I tease my brother, "You always wanted
another kid." He doesn't laugh. She hated
her father, and, in this second childhood,
she resents the one who takes care of her.
When I call, she complains about how
my brother treats her and how she hasn't
seen him in years. If I explain everything
he's doing, she admires the way I stick up
for him. Doing nothing means I do nothing
wrong. This is love's blindness and love's
injustice. It's why I expect to hear anger
or bitterness in my brother's voice, and why
each time we talk, no matter how closely
I listen, I'm astonished to hear only love.

"The Guardian" by Joseph Mills, from Love and Other Collisions. © Press 53, 2010. Reprinted with permission. (buy now)

It's the birthday of Robert Pirsig (books by this author), born in Minneapolis (1928).

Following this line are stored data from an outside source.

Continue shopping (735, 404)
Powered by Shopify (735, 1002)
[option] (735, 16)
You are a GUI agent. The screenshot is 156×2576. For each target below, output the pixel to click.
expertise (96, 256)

He's the author of the cult classic Zen and the Art of Motorcycle Maintenance: An Inquiry into Values (1974), a book that has sold more than 5 million copies, which is a lot for a book on philosophy. It's an account of his road trip from Minnesota to California, and his quest to reconcile Eastern and Western philosophical traditions. The book begins:

"I can see by my watch, without taking my hand from the left grip of the cycle, that it is eight-thirty in the morning. The wind, even at sixty miles an hour, is warm and humid. When it's this hot and muggy at eight-thirty, I'm wondering what it's going to be like in the afternoon. [...] In the wind are pungent odors from the marshes by the road. We are in an area of the Central Plains filled with thousands of duck hunting sloughs, heading northwest from Minneapolis toward the Dakotas. [...] I'm happy to be riding back into this country. It is a kind of nowhere, famous for nothing at all and has an appeal because of just that. Tensions disappear along old roads like this."

It's the birthday of the first American woman to win the Nobel Peace Prize: public health worker, community organizer, and social activist Jane Addams (books by this author), born to a wealthy Quaker family in Cedarville, Illinois, 150 years ago today (1860).

She suffered from depression and went to Europe, thinking it would help. She visited a settlement house in London, a place that offered social services to the poor. She was deeply impressed by it, and after founding an experimental house like this in England, she returned to the states to establish one on the South Side of Chicago in the 19th Ward, a neighborhood full of poor immigrants from Russia, Greece, Italy, and Germany. It was in an abandoned mansion formerly owned by Charles Hull, and so she called it Hull House. It had a communal kitchen, a day care, a library, and a little bookbinding business.

Women boarded at Hull House, and it was also a neighborhood center, a performing arts center, and a space where book club meetings and classes were held. Two thousand people showed up each week from the area, and Hull House grew to add a dozen more buildings. Addams wrote about it in some of her books, including Twenty Years at Hull House (1910).

Addams was a leader in the women's suffrage movement, fought for immigrants' rights, and lobbied for labor reform. She won the Nobel Peace Prize in 1931.

She's the author of several books, including The Spirit of Youth and the City Streets (1909) and Peace and Bread in Time of War (1922).